ABD Başkanı Donald Trump ve Rusya Devlet Başkanı Vladimir Putin 15 Ağustos 2025’te Ukrayna’daki savaşın sonlandırılmasına yönelik Alaska Zirvesi’nde bir araya gelmişlerdi.
Zirvenin ardından 16 Ağustos’ta Fransa Cumhurbaşkanı Emanuel Macron, İtalya Başbakanı Giorgia Meloni, Almanya Başbakanı Friedrich Merz, İngiltere Başbakanı Keir Starmer, Polonya Başbakanı Donald Tusk, Avrupa Konseyi Başkanı Antonio Costa ve Avrupa Komisyonu Başkanı Ursula von der Leyen gibi Avrupalı liderler Ukrayna’yı desteklediklerine dair sert bir açıklama yapmışlardı.
Açıklamada “Ukrayna egemenliğinin ve toprak bütünlüğünün etkili şekilde savunabilmesi için kesin güvenlik garantilerine sahip olmalıdır. Ukrayna’nın ordusuna veya üçüncü ülkelerle işbirliğine hiçbir şekilde sınırlama getirilmemelidir. Rusya, Ukrayna’nın AB ve NATO’ya katılmasına karşı çıkamaz. Rusya’ya uygulanan yaptırımlar sürdürülmelidir. Ukrayna kendi topraklarıyla ilgili kararı kendisi verecektir. Uluslararası sınırlar zorla değiştirilmemelidir. Çatışmaların sonlandırılması, adil ve kalıcı barışın sağlanması için ve Ukrayna’nın güçlü kalması adına daha fazlasını yapmaya hazırız” başlıklarına değinildi.
Beyaz Saray’daki 18 Ağustos’taki zirveye katılan Ukrayna Devlet Başkanı Volodimir Zelensky, Macron, Meloni, Starmer, von der Leyen, Finlandiya Cumhurbaşkanı Alexder Stubb ve NATO Genel Sekreteri Mark Rutte temelde yukarıdaki başlıkları görüştüler.
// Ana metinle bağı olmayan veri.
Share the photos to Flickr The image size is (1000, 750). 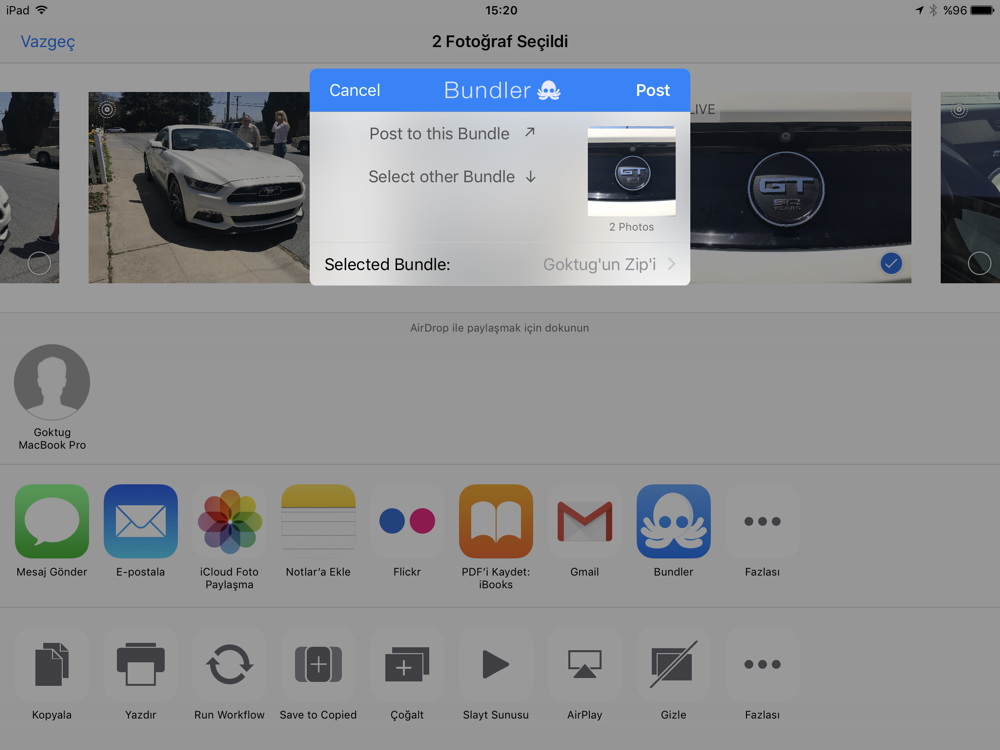(407, 522)
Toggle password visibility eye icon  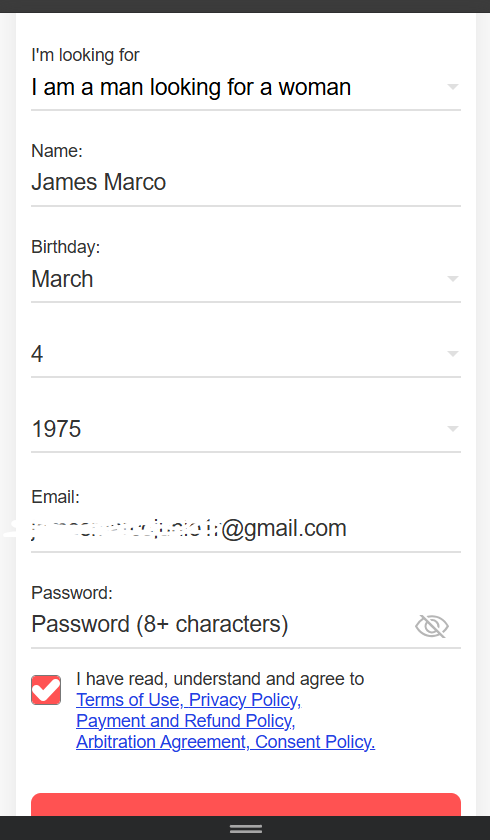coord(432,626)
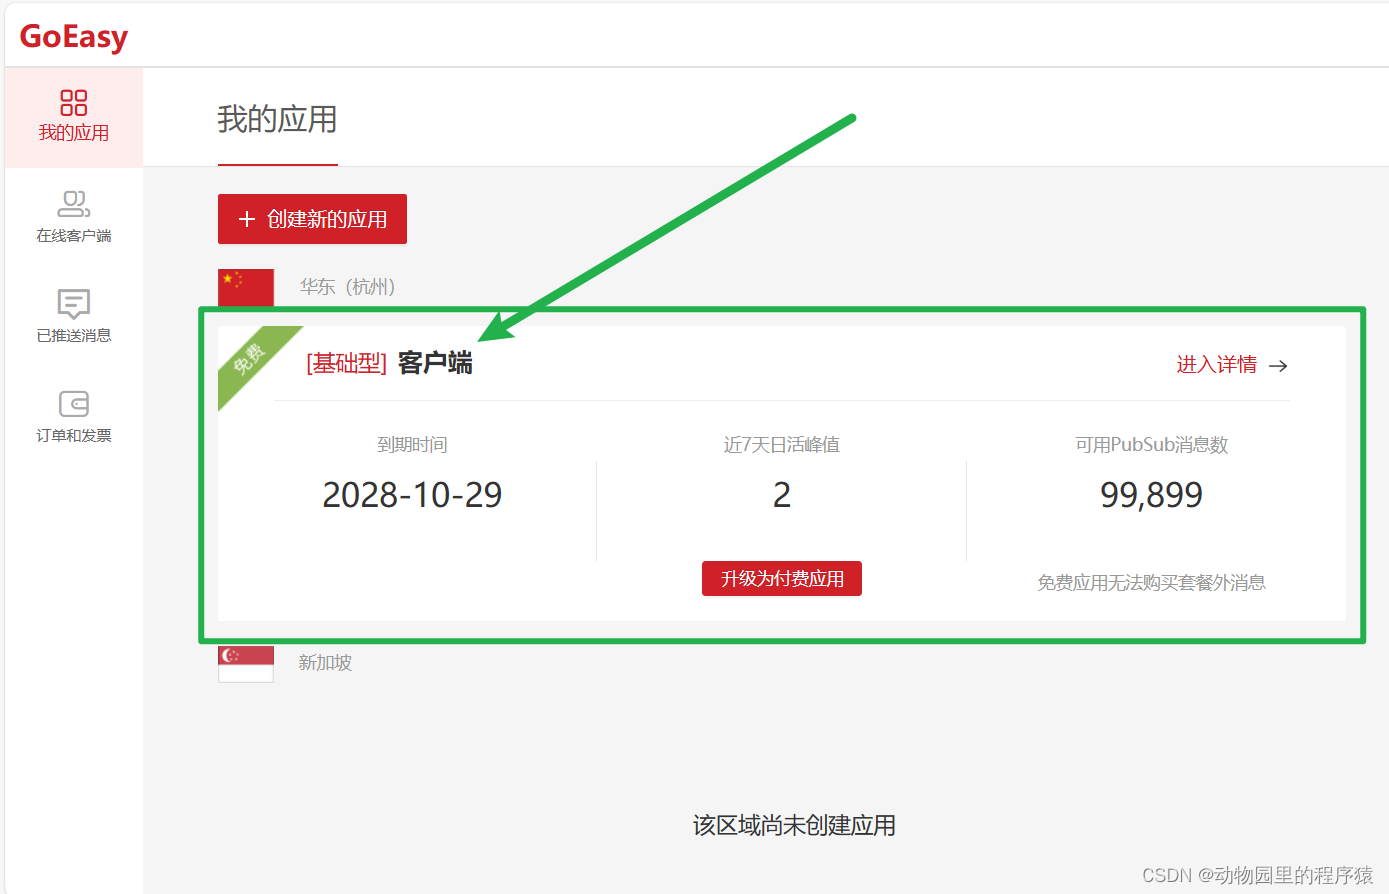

Ancak Avrupalı liderlerin taleplerini, Rusya’nın kabul etmesi pek muhtemel görünmüyor. AB ve NATO üyesi bir Ukrayna, Moskova tarafından güvenlik tehdidi olarak algılanacaktır. Batılı liderler, bu zorluğu Kiev’in NATO’ya üyeliğiyle değil, ama Ukrayna’da NATO’nun 5. maddesinin uygulanmasıyla aşılabileceğini tartışıyorlar. Bu fikir, NATO üyelerinin kabulüyle kesinlik kazanacaktır. Fakat böyle bir durumda da üyeliği olmadan herhangi bir coğrafyadaki savaşlara/çatışmalara NATO’nun jandarmalık yapması söz konusu olacaktır. Dolayısıyla üyeliksiz olarak 5. maddenin uygulanmasında, uluslararası sistemde değişikliklere yol açacağı, yeni jeopolitik ihtimalleri gibi problemler çıkacağından, kabulü pek mümkün değildir. Zaten Trump da Ukrayna’nın NATO üyeliğine sıcak bakmıyor. Ama Ukrayna’ya güvenlik garantilerinin verileceğini vurguluyor.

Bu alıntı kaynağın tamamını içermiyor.